The lawmakers who are trying to repeal and replace Obamacare can’t answer basic questions about their health care vision for the country.

This week, a group of Vox reporters asked eight Republican senators to detail which specific features of the the American Health Care Act (AHCA) they support and how they think those provisions would benefit their constituents. None of them could cite a single thing, falling back on generalities about how Obamacare is bad and freedom is good.

Sen. John McCain (R-AZ) dodged policy altogether and kept bringing the interview back to politics.

“Well, it’s whether you have full repeal, whether you have partial repeal, whether you have the basis of it,” he said, in response to a question about what problems the AHCA is trying to solve. “What I hear is that we have not reached consensus. That’s what everybody knows.”

Sen. Chuck Grassley’s (R-IA) case seemed to boil down to the observation that a stable insurance market is better than an unstable one — even though the AHCA contains no viable mechanism to bring down premiums and the instability in the Affordable Care Act (ACA) exchanges is largely a result of Republican sabotage.

Asked how the AHCA will address the problem of insurers pulling out of health care exchanges, Grassley replied, “Well, by bringing certainty to the insurance market. They don’t have that certainty now.”

Sen. John Boozman (R-AR) said the AHCA “makes it such that it’s more affordable.” But when pressed on how, he backtracked, saying, “Well, we don’t have a bill. That’s what we’re working on. The reason we’re working really hard to come up with a bill is to solve some of the problems of Obamacare.”

Instead of delving into specifics, Sen. Roger Wicker (R-MS) said the AHCA will “encourage more freedom by eliminating mandates at the individual level and the employer.” But the type of freedom provided by eliminating the individual is giving people with pre-existing conditions the ability to be unable to afford coverage altogether, as was the case before the Affordable Care Act.

Sen. Ted Cruz (R-TX) said “[w]e should work toward giving consumers more choices, more options, more competition, and as a result lower prices that are more affordable.” But the choice the AHCA provides is one where consumers in some states can buy health insurance that doesn’t cover things like hospitalization or maternity care, while the lower premiums and deductibles young healthy people will enjoy comes at the cost of pricing those who need coverage most out of the market altogether.

And on and on it goes. The only Republican senator interviewed by Vox who explicitly criticized the AHCA was Sen. Lisa Murkowski (R-AK), who said of the House version of the bill, “I want greater access and lower costs. So far, I’m not seeing that happen.”

“The plan the House laid down does not help Alaska. It does not help decrease their costs, and it does not help increase their access,” she continued. “I can’t show to my constituents back home anything concrete because we don’t have anything. We’ve been talking about ideas.”

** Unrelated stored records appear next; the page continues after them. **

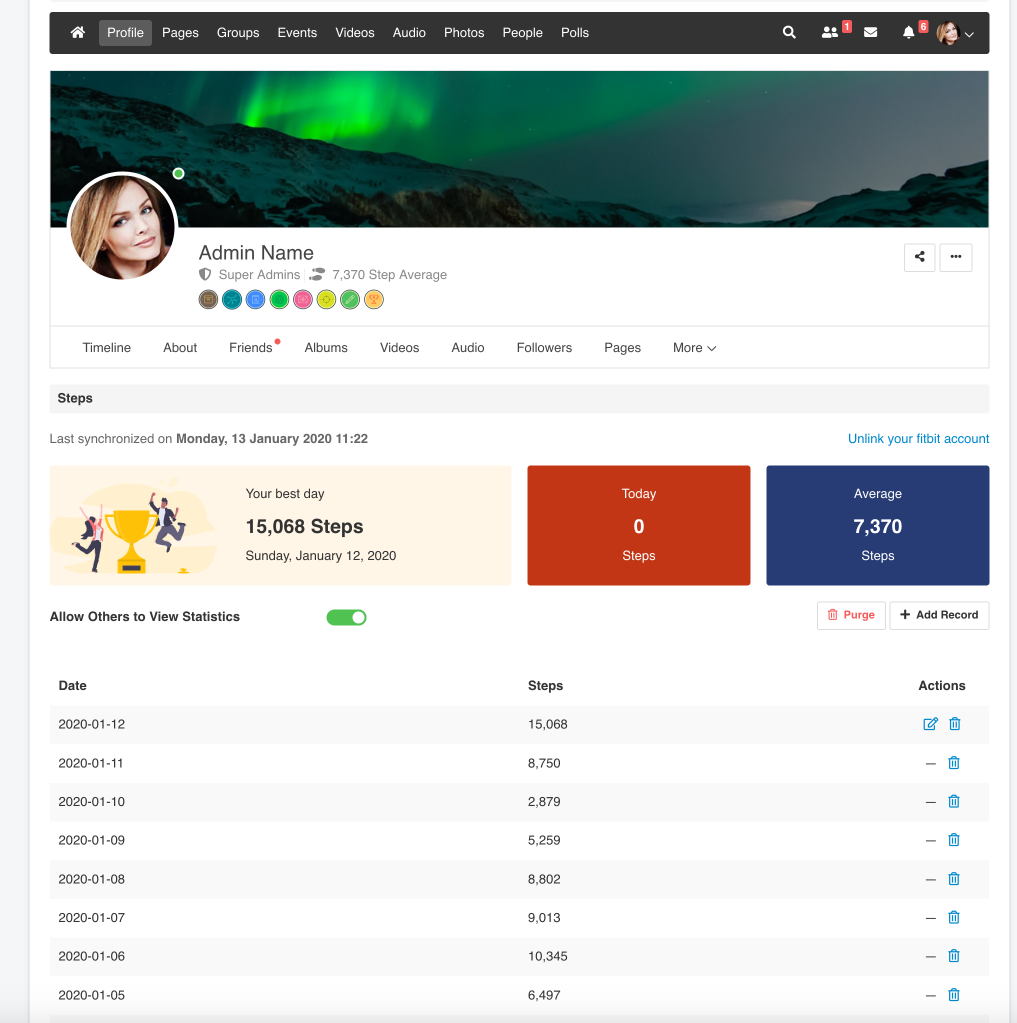Open the user avatar account dropdown
The height and width of the screenshot is (1023, 1017).
coord(955,34)
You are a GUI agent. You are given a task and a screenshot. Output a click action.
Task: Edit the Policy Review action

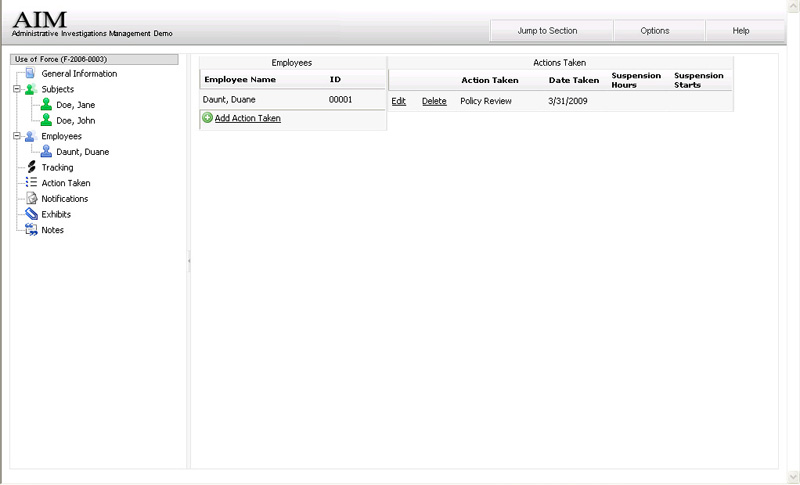[398, 101]
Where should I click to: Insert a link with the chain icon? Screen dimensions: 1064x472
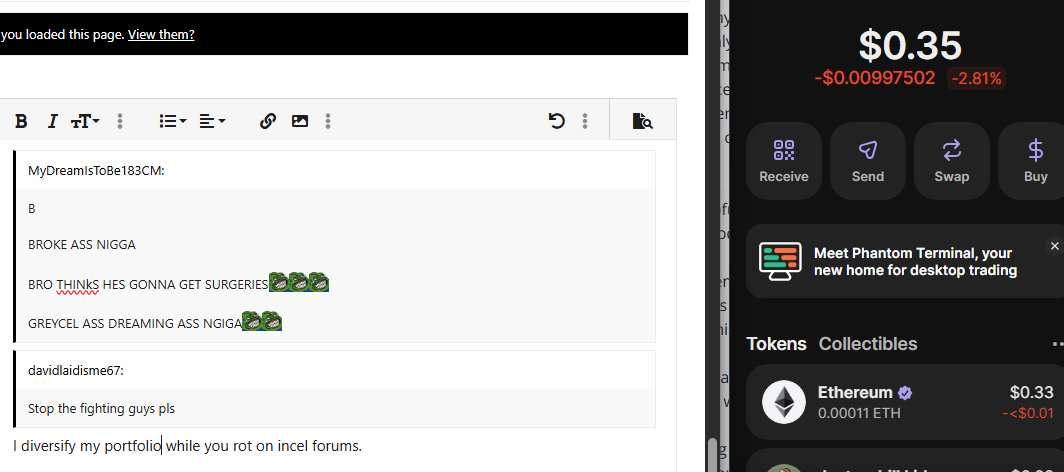pyautogui.click(x=267, y=121)
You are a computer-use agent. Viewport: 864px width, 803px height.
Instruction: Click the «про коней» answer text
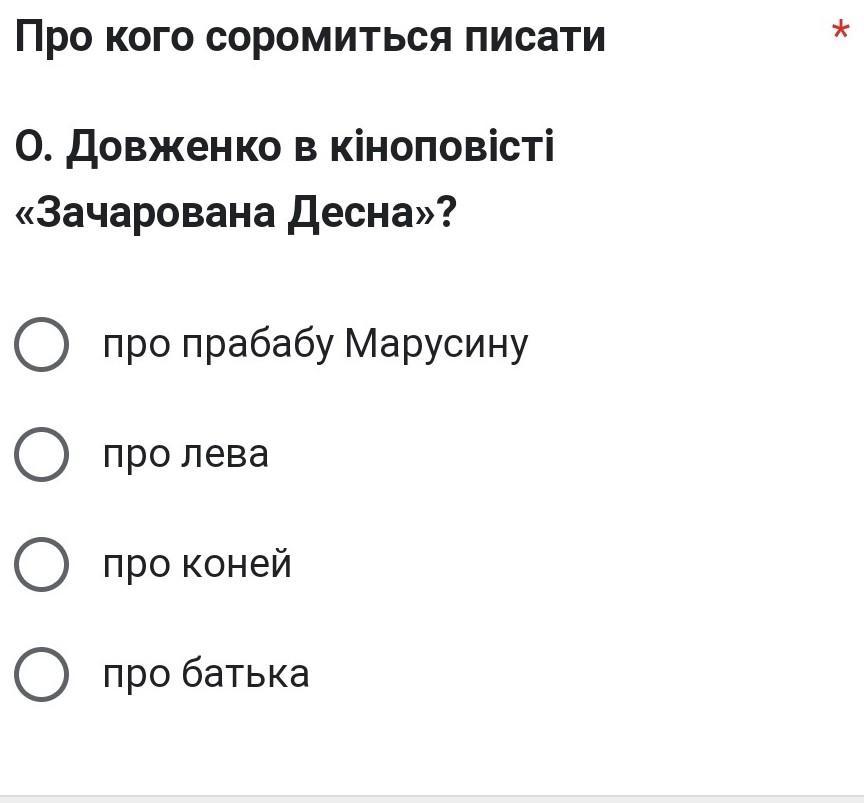pyautogui.click(x=197, y=565)
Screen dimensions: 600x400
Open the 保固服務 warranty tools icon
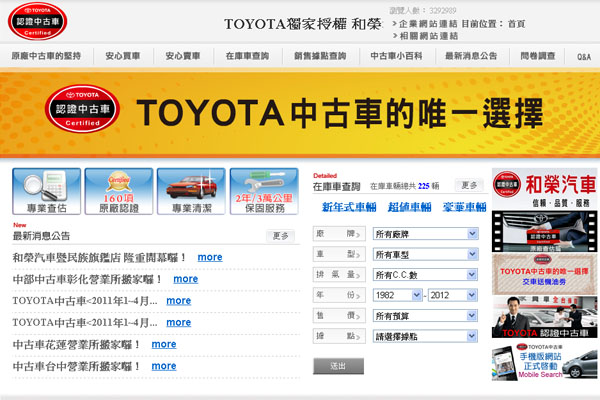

Indeed, a group of all-male senators have been working to draft their health care bill in secret. During congressional testimony on Thursday, Health and Human Services Secretary Tom Price acknowledged that even he hasn’t seen the text of the bill.

So-called Trumpcare is essentially a tax cut for the rich masquerading as health care reform. The version that passed the House would cost 23 million Americans their health insurance while dramatically increasing costs for older Americans and people with pre-existing conditions, and the secret Senate bill is reportedly shaping up to look quite similar.

Polling indicates that the AHCA has 38 percent support or less in every state in the union. It’s so unpopular that even Fox News can’t spin it.

Nonetheless, despite the legislation’s unpopularity and lawmakers’ apparent unfamiliarity with it, Senate Majority Leader Mitch McConnell (R-KY) recently told President Trump that he hopes to have a health care bill ready for a vote before the July 4 recess. Toward that goal, McConnell recently gave the health care bill “fast track” status — meaning it can skip the committee process altogether and be subject to as little scrutiny as possible before hitting the Senate floor for a vote.